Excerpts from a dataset
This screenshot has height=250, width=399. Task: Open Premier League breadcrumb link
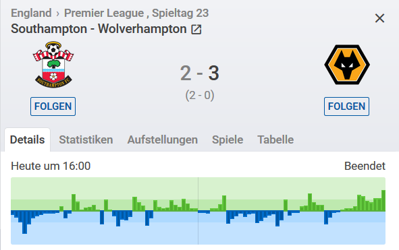pyautogui.click(x=104, y=13)
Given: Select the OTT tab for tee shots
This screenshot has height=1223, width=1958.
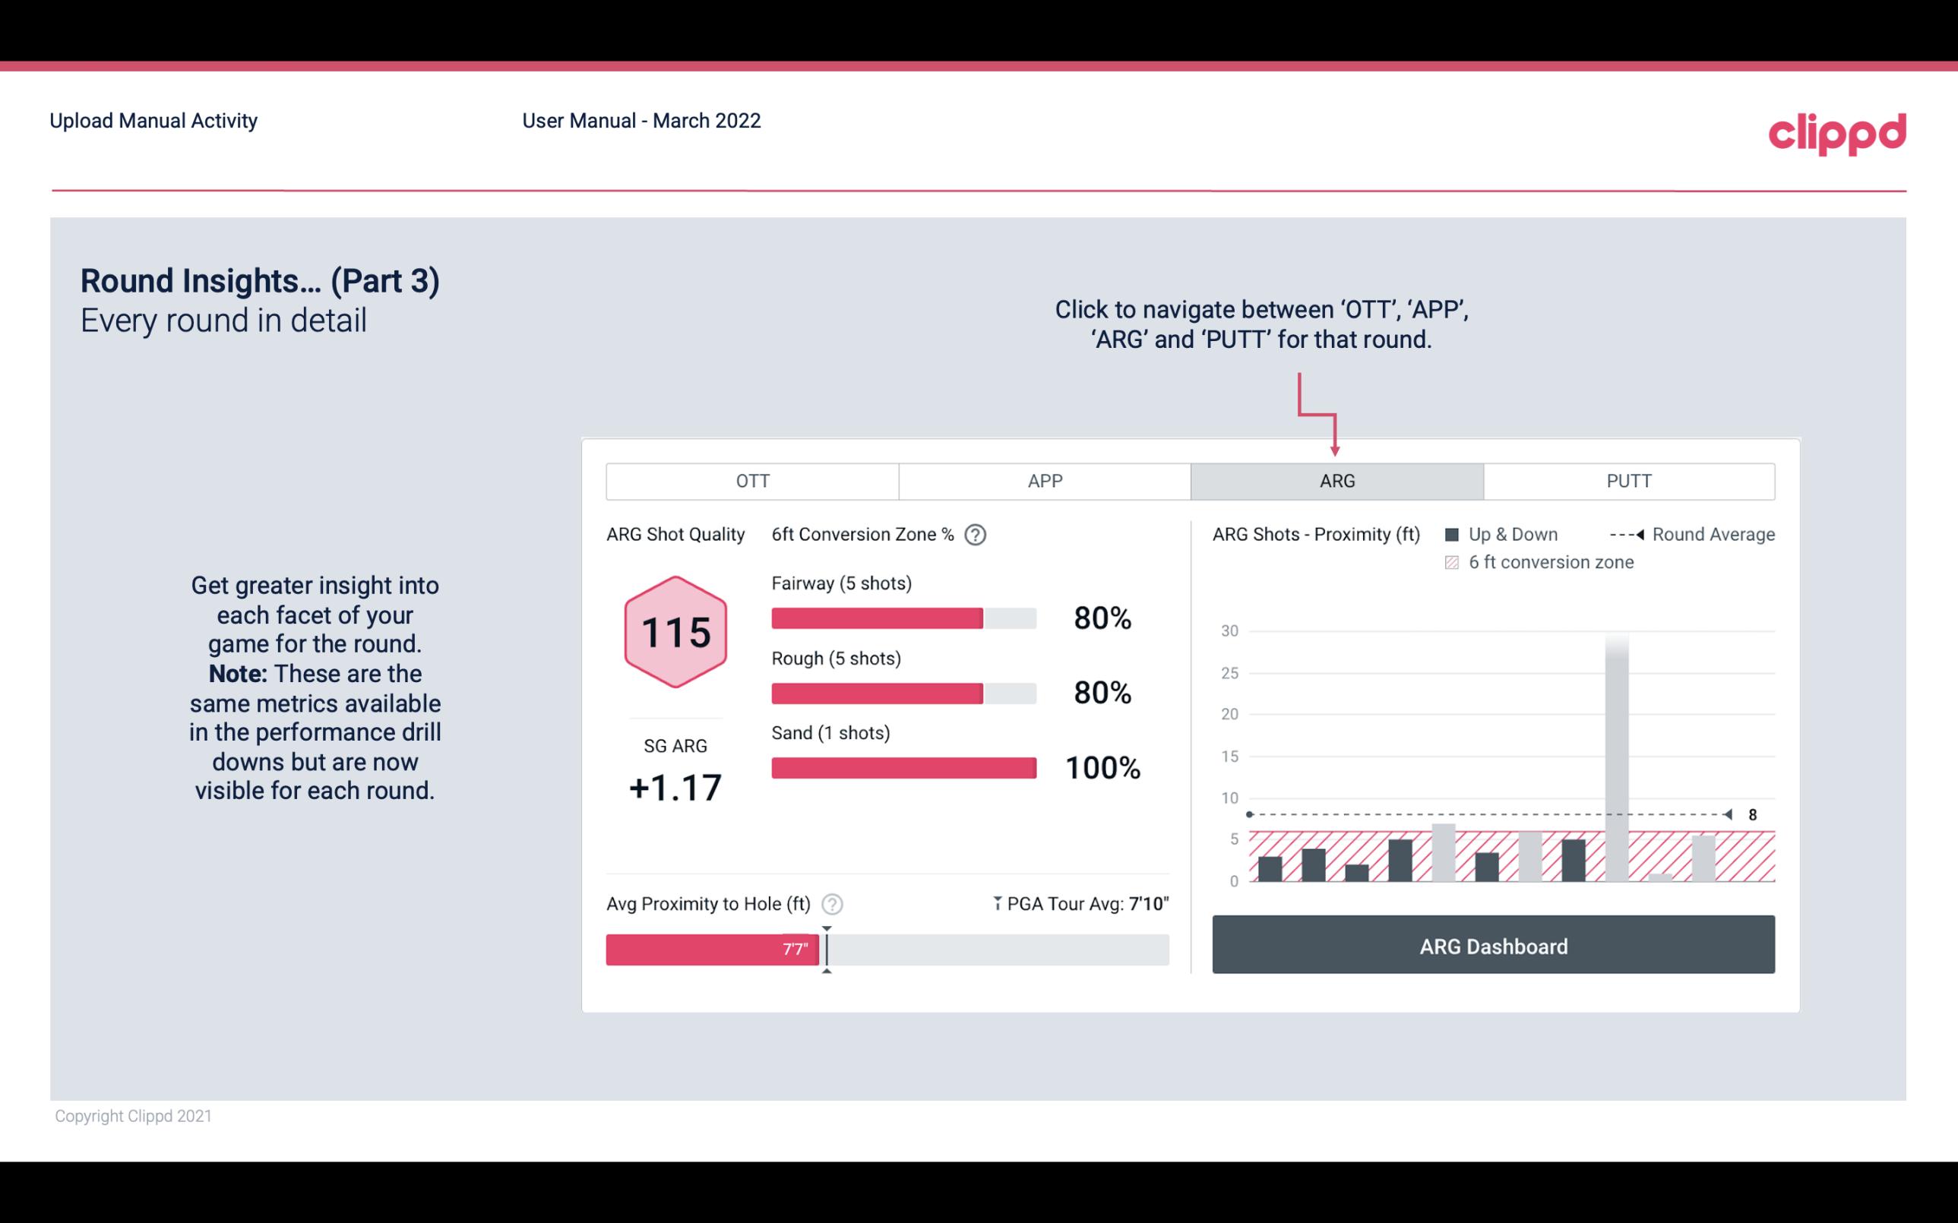Looking at the screenshot, I should [x=754, y=480].
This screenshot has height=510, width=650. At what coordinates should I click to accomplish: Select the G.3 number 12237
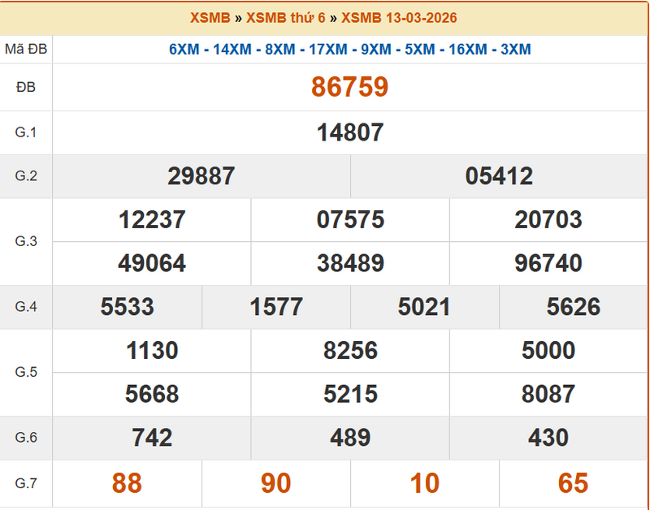coord(152,220)
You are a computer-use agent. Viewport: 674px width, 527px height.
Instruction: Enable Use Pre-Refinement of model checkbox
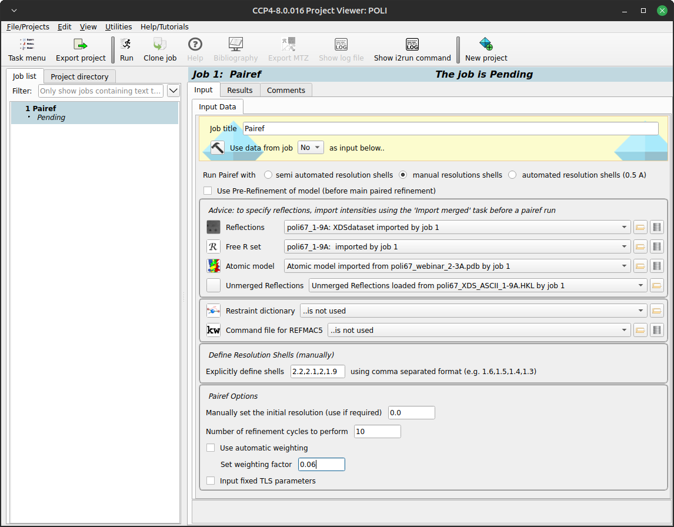208,191
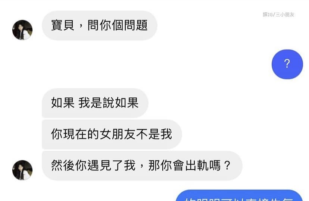Screen dimensions: 309x201
Task: Click the IG/三小朋友 watermark text
Action: [278, 15]
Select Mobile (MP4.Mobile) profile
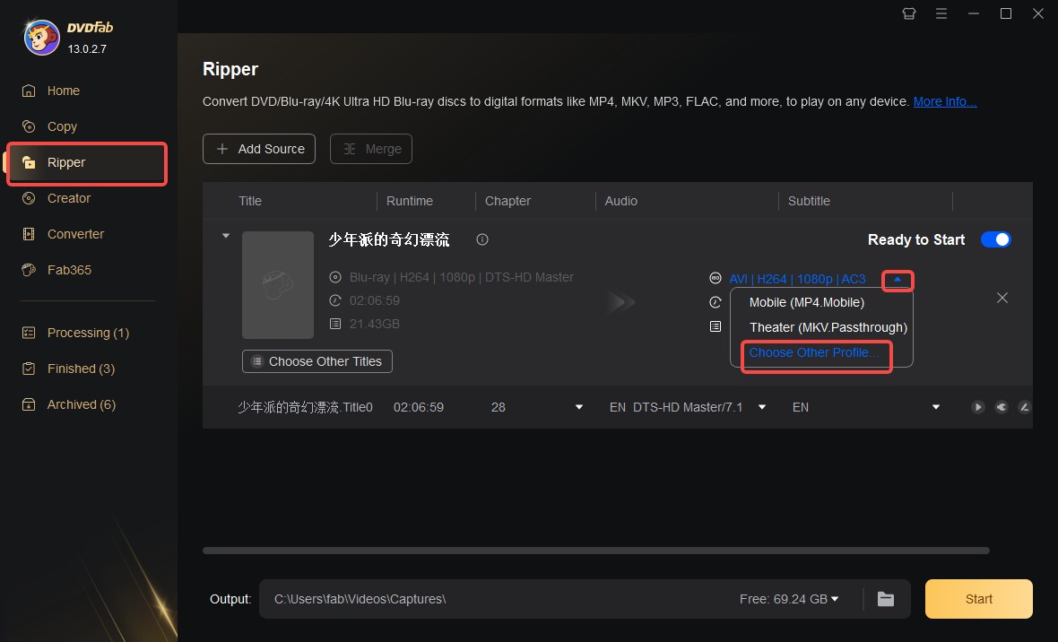1058x642 pixels. (x=806, y=302)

▶ Work required
Reproduce, exactly and with no pictures, the lines from the line containing "Given: Select the OTT tab for tee shots" through the closing line of the data above, keeping both ends.

▶ Task result
Given: Select the OTT tab for tee shots
This screenshot has height=1223, width=1958.
Looking at the screenshot, I should [x=754, y=480].
This screenshot has height=510, width=650. At what coordinates should I click to accomplish: Select the G.3 number 12237
coord(152,220)
You are a computer-use agent. Viewport: 674px width, 527px height.
Instruction: Enable Use Pre-Refinement of model checkbox
208,191
Screen dimensions: 309x201
Task: Click the IG/三小朋友 watermark text
Action: [278, 15]
Select Mobile (MP4.Mobile) profile
1058x642 pixels. (x=806, y=302)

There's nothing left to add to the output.